Task goal:
Determine how many lines of the data below contain "agent", then give only that number.

Data supplied:

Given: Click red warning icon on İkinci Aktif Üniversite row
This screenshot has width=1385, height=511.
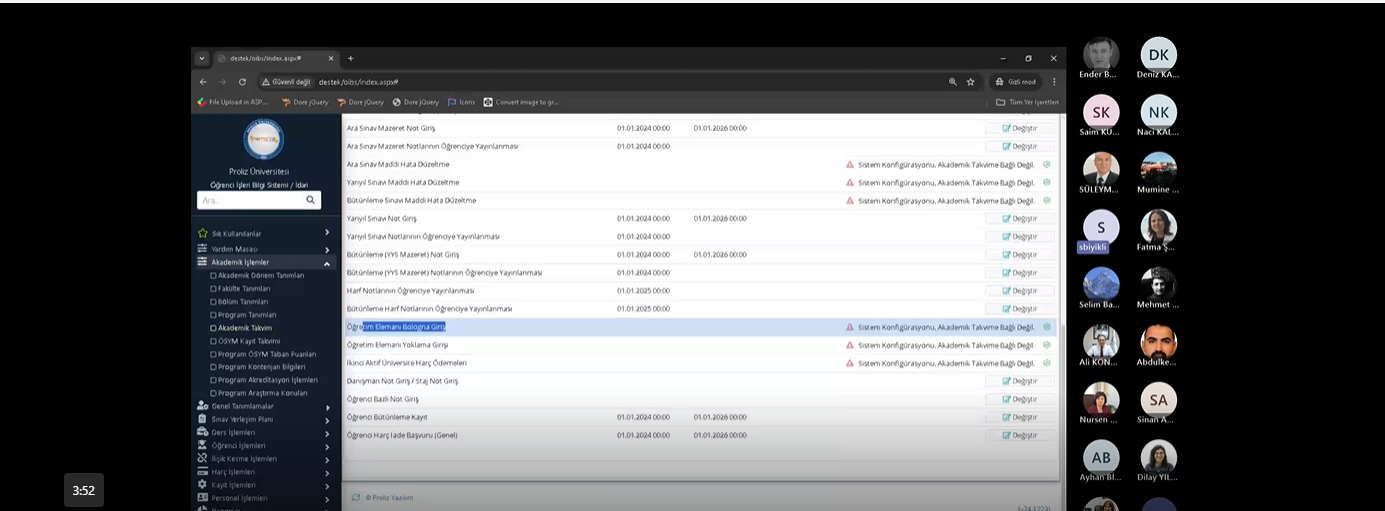Looking at the screenshot, I should (850, 363).
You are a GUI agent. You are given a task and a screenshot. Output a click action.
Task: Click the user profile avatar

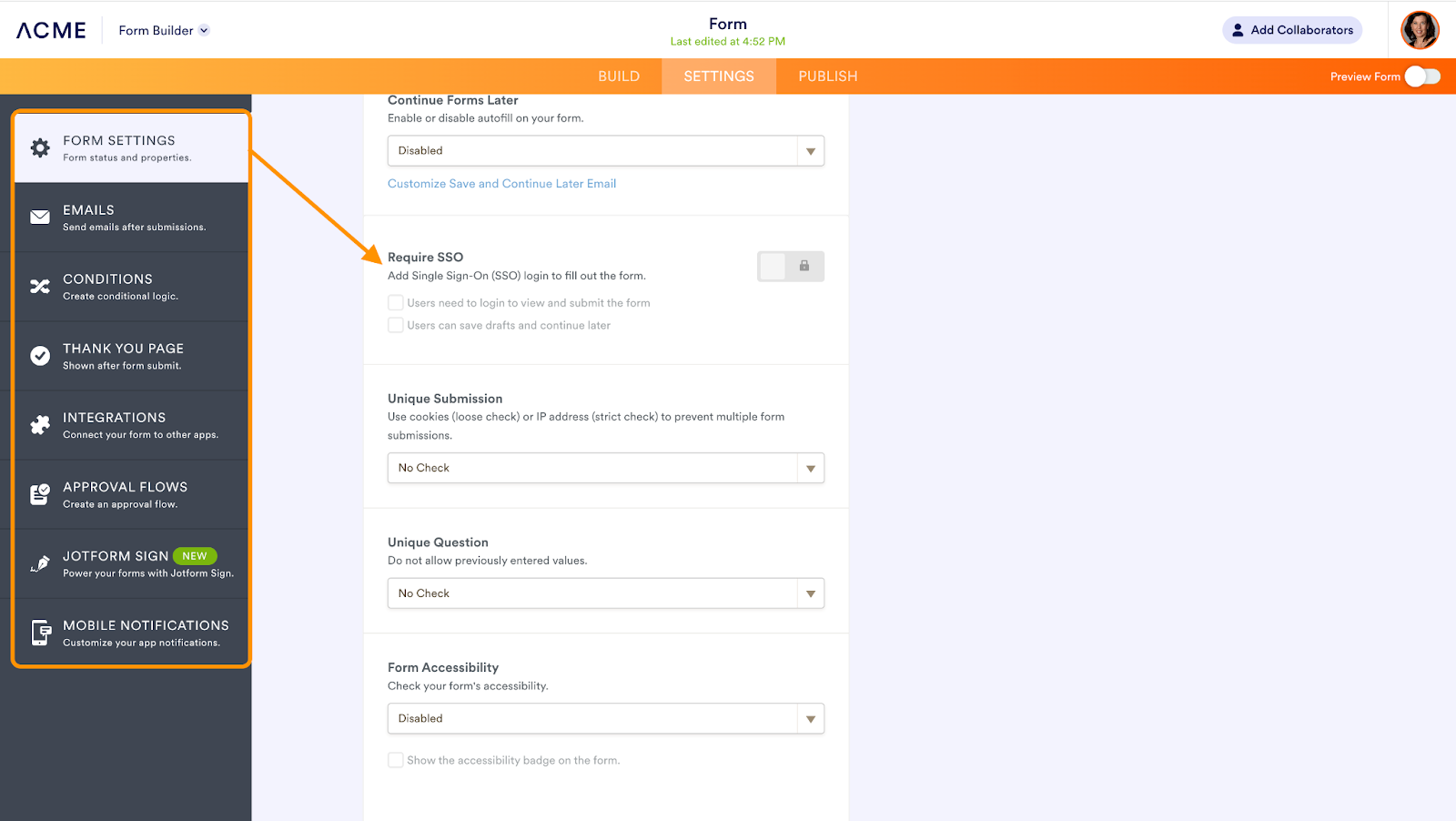1420,30
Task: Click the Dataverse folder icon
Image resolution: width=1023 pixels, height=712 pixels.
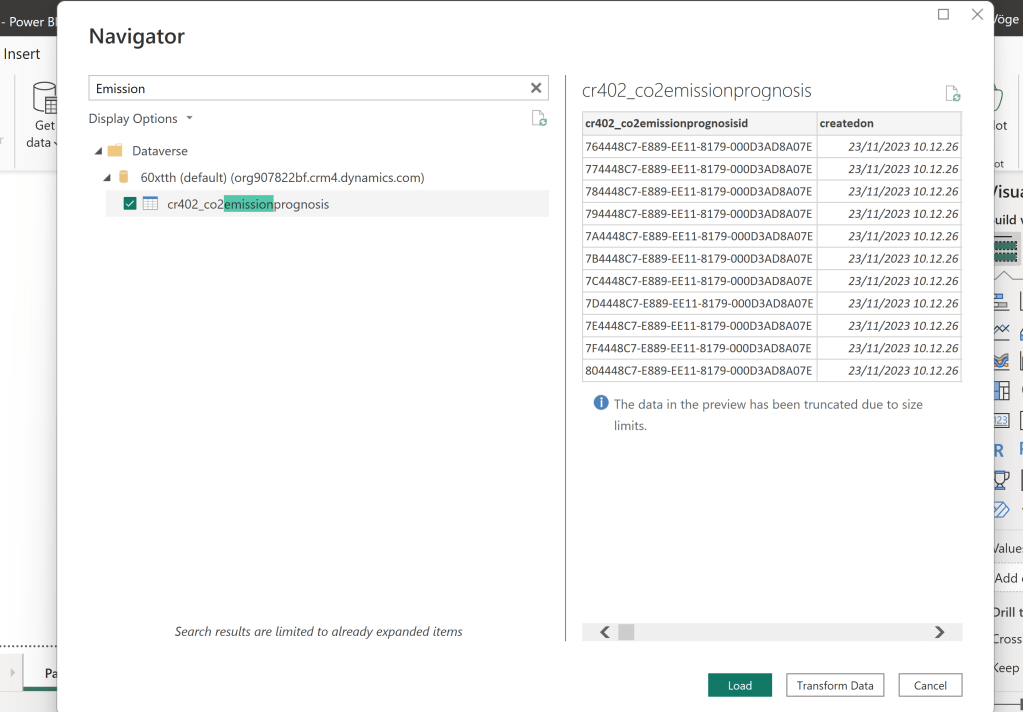Action: pos(115,151)
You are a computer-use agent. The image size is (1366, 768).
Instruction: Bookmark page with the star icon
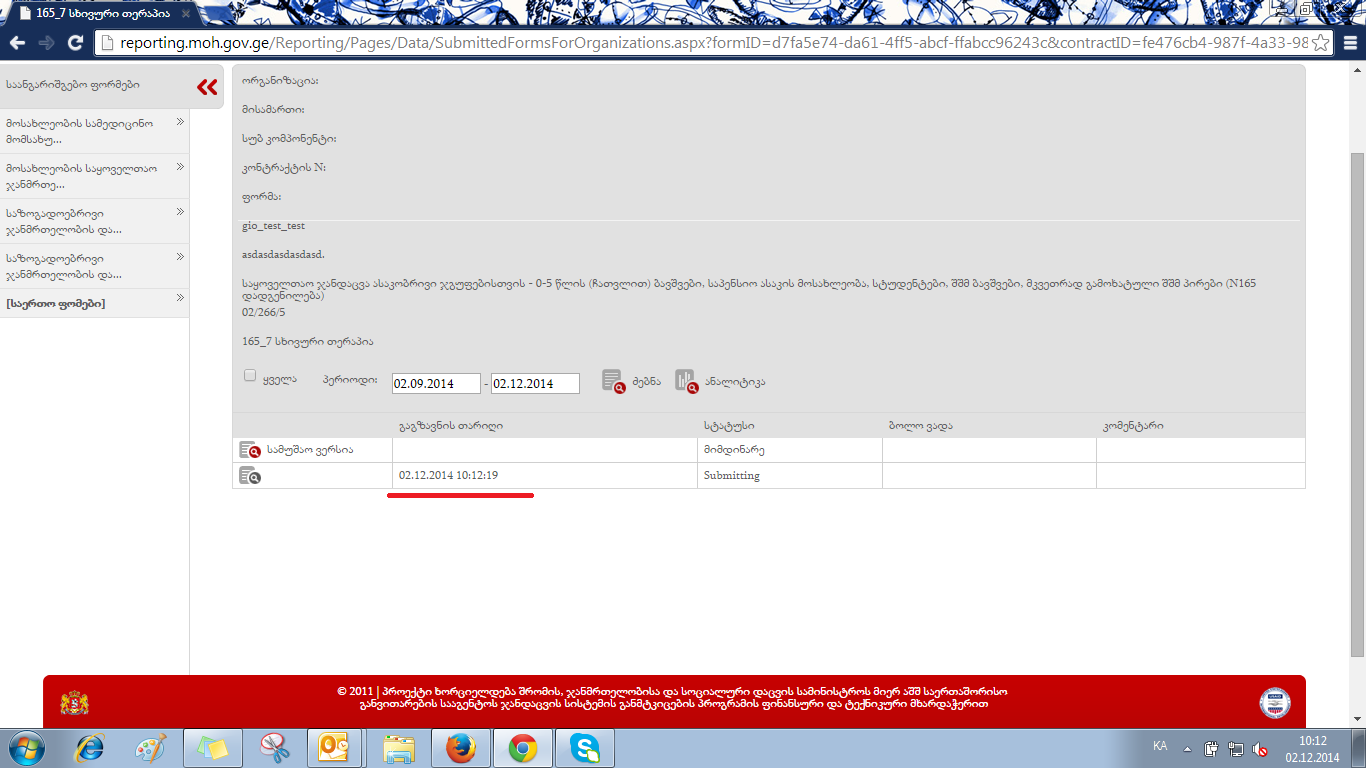pos(1321,43)
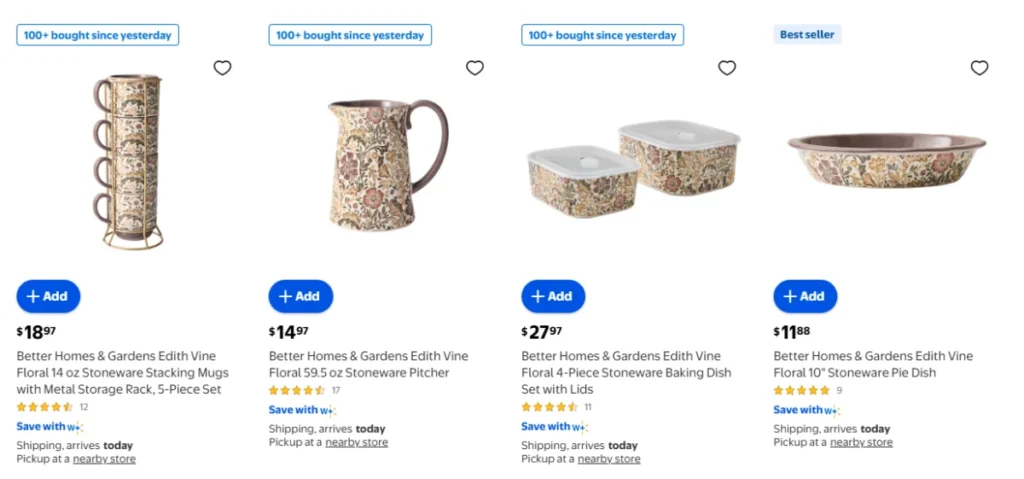Open Stacking Mugs with Metal Storage Rack title
This screenshot has height=479, width=1024.
123,372
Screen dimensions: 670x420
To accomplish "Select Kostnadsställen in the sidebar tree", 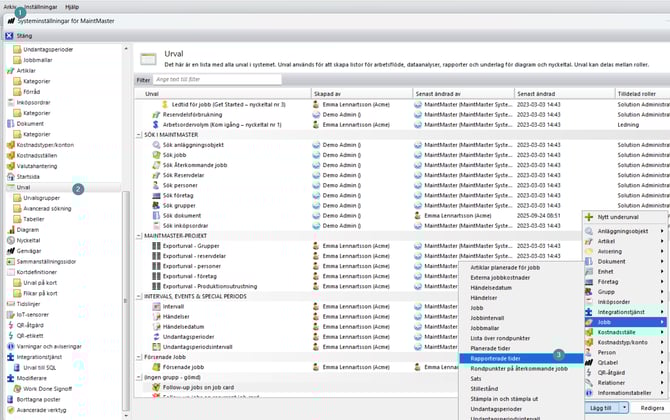I will 38,155.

Answer to this exercise:
2